Implementation:Volcengine Verl HFModelConfig
| Knowledge Sources | |
|---|---|
| Domains | Model_Configuration, Training_Infrastructure |
| Last Updated | 2026-02-07 14:00 GMT |
Overview
Configuration dataclass that defines model architecture, LoRA, optimization, and loading settings for HuggingFace-based models within the verl training framework.
Description
The HFModelConfig dataclass is the central model configuration for all actors, critics, and reference models in verl. It manages the model path, tokenizer loading, HuggingFace config construction, LoRA adapter settings (rank, alpha, target modules), memory optimization flags (gradient checkpointing, activation offloading, remove padding, fused kernels, tiled MLP), and remote code trust settings. During __post_init__, it automatically resolves local paths, loads the tokenizer and processor, constructs the HuggingFace AutoConfig with override parameters, and validates model architectures.
Usage
This config appears as the model sub-config within actor_rollout_ref, critic, and reward_model sections of the Hydra/OmegaConf configuration.

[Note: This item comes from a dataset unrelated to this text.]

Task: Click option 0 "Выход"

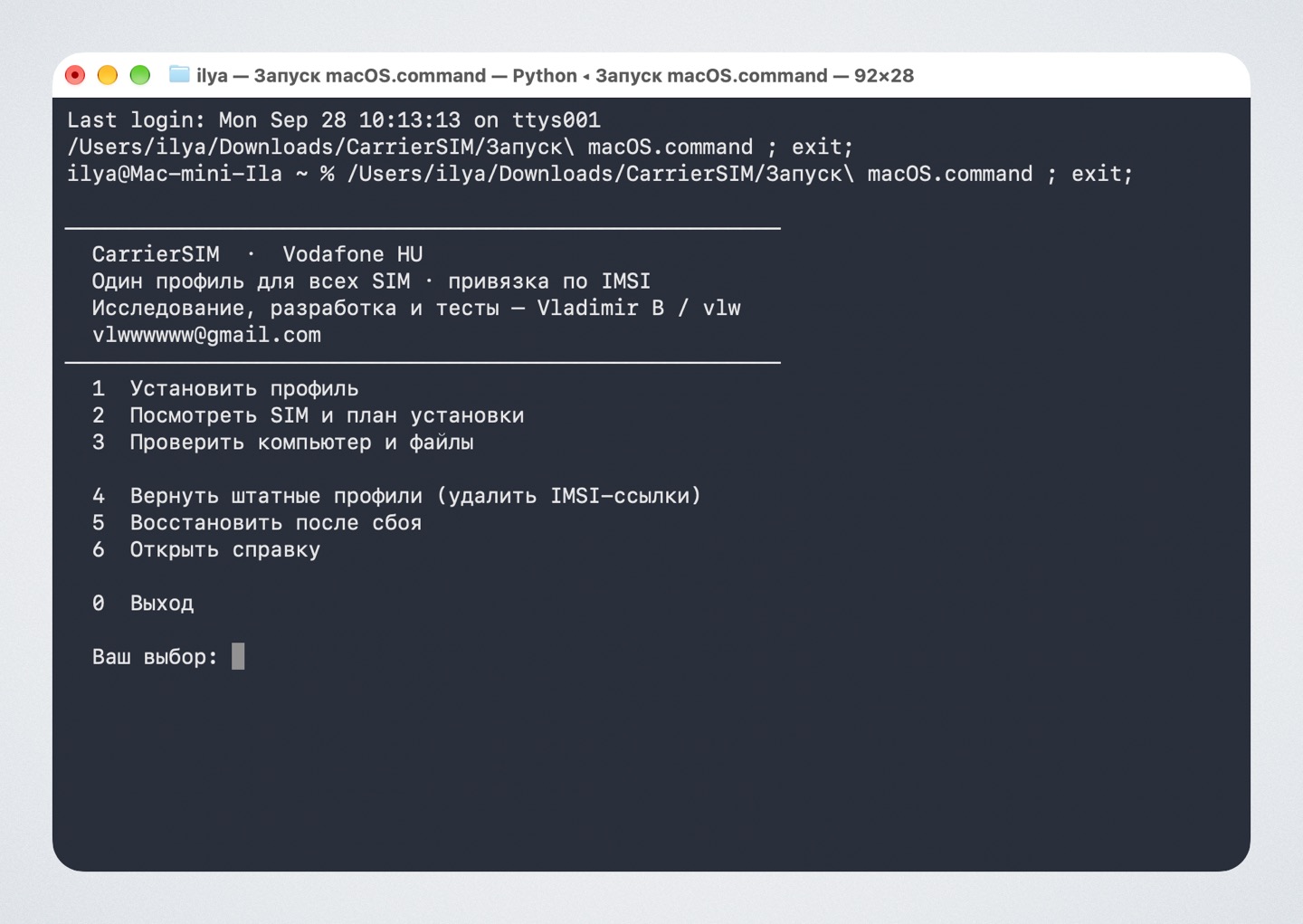Action: point(143,604)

Each worker type (actor, critic, reward model) receives its own HFModelConfig instance to initialize its model.
Code Reference
Source Location
- Repository: verl
- File: verl/workers/config/model.py
- Lines: 72-209
Signature
@dataclass
class HFModelConfig(BaseConfig):
_mutable_fields = {
"hf_config_path", "tokenizer_path", "hf_config",
"generation_config", "tokenizer", "processor",
"local_path", "architectures", "local_hf_config_path",
"local_tokenizer_path",
}
path: str = MISSING
local_path: Optional[str] = None
hf_config_path: Optional[str] = None
local_hf_config_path: Optional[str] = None
tokenizer_path: Optional[str] = None
local_tokenizer_path: Optional[str] = None
load_tokenizer: bool = True
hf_config: Any = None
generation_config: Any = None
tokenizer: Any = None
processor: Any = None
use_shm: bool = False
trust_remote_code: bool = False
custom_chat_template: Optional[str] = None
external_lib: Optional[str] = None
override_config: dict = field(default_factory=dict)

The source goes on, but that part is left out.